Directions for this task
Note each line of the listing that contains the string "agent", and copy it.

---*---

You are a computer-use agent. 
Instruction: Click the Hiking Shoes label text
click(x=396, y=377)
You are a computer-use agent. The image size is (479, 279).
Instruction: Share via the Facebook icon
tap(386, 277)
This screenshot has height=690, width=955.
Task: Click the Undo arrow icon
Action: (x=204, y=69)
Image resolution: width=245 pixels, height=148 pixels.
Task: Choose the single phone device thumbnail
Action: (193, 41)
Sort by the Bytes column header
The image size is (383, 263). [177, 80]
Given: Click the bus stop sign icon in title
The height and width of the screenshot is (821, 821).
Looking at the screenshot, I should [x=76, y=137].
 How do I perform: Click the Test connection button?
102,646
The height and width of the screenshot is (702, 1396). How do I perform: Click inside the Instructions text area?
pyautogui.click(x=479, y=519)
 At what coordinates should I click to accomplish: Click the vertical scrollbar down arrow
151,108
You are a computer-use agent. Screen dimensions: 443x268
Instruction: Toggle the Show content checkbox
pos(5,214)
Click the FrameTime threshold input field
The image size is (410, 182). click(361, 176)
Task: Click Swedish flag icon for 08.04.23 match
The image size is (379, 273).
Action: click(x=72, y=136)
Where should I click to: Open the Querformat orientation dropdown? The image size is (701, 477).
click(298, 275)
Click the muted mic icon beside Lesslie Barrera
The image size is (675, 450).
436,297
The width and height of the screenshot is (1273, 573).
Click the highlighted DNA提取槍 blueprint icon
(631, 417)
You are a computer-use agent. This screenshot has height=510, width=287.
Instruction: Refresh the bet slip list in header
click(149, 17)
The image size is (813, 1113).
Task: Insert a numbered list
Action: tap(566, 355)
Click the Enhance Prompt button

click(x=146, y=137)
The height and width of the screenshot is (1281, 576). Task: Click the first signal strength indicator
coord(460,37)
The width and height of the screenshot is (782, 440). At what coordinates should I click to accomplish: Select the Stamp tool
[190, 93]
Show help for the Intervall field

---*---

Written response
You are a computer-use agent. 
You are a computer-use agent. The image size is (479, 279).
You are a computer-use agent. Screen dimensions: 443x268
You are a computer-use agent. This screenshot has height=510, width=287.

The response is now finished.